The following communication was disseminated to Quaker Employees in the
Company's Midday Electronic Newsletter.

PEPSICO PRESIDENT STRESSES GROWTH, CONSISTENCY AND TALENT... Standing in front
of more than 1,300 Quaker employees at this morning's Town Hall Topics meeting
in Chicago, Quaker CEO Bob Morrison and PepsiCo President & Chief Operating
Officer Steve Reinemund talked about the growth opportunities related to
yesterday's merger announcement. Reinemund, the soon-to-be PepsiCo CEO, told
Quaker employees the three things that are top of mind for him as a PepsiCo
leader. Those items are as follows: growth (top line sales, business
opportunities and individual opportunities); consistency (financial performance,
product quality, and investment in the marketplace); and the people that make it
happen (the need to attract, develop and retain world-class people). Stressing
the third point, Reinemund gave Quaker employees a sense of the PepsiCo culture,
the people and the opportunities. Videotaped copies of the meeting are being
made and will be sent to all locations.

--------------------------------------------------------------------------------

Safe Harbor Statement

This release contains certain "forward-looking" statements within the meaning of
the Private Securities Litigation Reform Act of 1995. These statements are based
on management's current expectation and are naturally subject to uncertainty and
changes in circumstances. Actual results may vary materially from the
expectations contained herein. The forward-looking statements contained herein
include statements about future financial operating results and benefits of the
pending merger between PepsiCo, Inc. and The Quaker Oats Company. Factors that
could cause actual results to differ materially from those described herein
include: the inability to obtain shareholder or regulatory approvals; actions of
the U.S., foreign and local governments; the inability to successfully integrate
the businesses of PepsiCo, Inc. and The Quaker Oats Company; costs related to
the merger; the inability to achieve cost-cutting synergies resulting from the
merger; changing consumer or marketplace trends: and the general economic
environment.
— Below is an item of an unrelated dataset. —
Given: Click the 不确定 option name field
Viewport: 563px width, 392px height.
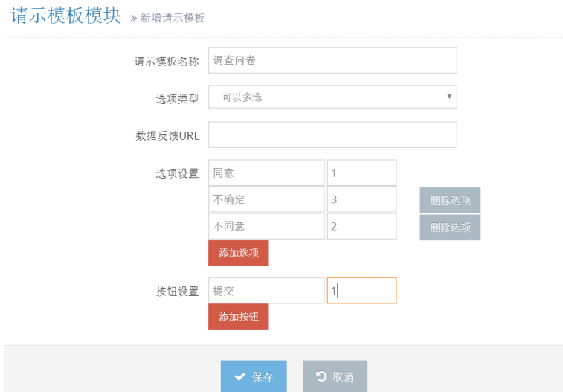Looking at the screenshot, I should click(266, 199).
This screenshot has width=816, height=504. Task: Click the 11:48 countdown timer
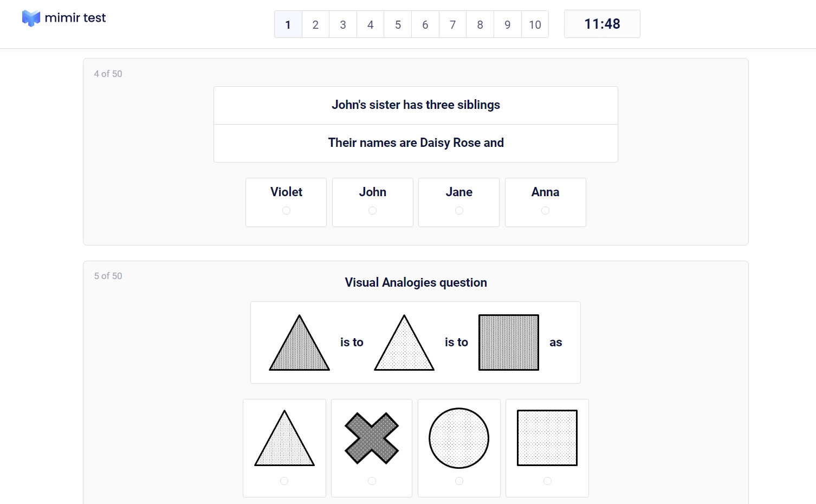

Neither PepsiCo, Inc. nor The Quaker Oats Company is under any
obligation to (and expressly disclaims any such obligation to) update or alter
its forward-looking statements, whether as a result of new information, future
events, or otherwise.

We urge investors to read the Proxy Statement/Prospectus and any other relevant
documents that PepsiCo, Inc. and The Quaker Oats Company have filed and will
file with the Securities and Exchange Commission because they contain important
information.

PepsiCo and Quaker Oats will file a proxy statement/prospectus and other
relevant documents concerning the proposed merger transaction with the SEC.
INVESTORS ARE URGED TO READ THE PROXY STATEMENT/PROSPECTUS WHEN IT BECOMES
AVAILABLE AND ANY OTHER RELEVANT DOCUMENTS FILED WITH THE SEC BECAUSE THEY WILL
CONTAIN IMPORTANT INFORMATION. You will be able to obtain the documents free of
charge at the website maintained by the SEC at www.sec.gov. In addition, you may
obtain documents filed with the SEC by PepsiCo free of charge by requesting them
in writing from PepsiCo, Inc., 700 Anderson Hill Road, Purchase, New York 10577,
Attention: Secretary, or by telephone at (914) 253-2000. You may obtain
documents filed with the SEC by Quaker Oats free of charge by requesting them in
writing from The Quaker Oats Company, 321 North Clark Street, Chicago, Illinois
60610, Attention: Corporate Secretary, or by telephone at (312) 222-7111.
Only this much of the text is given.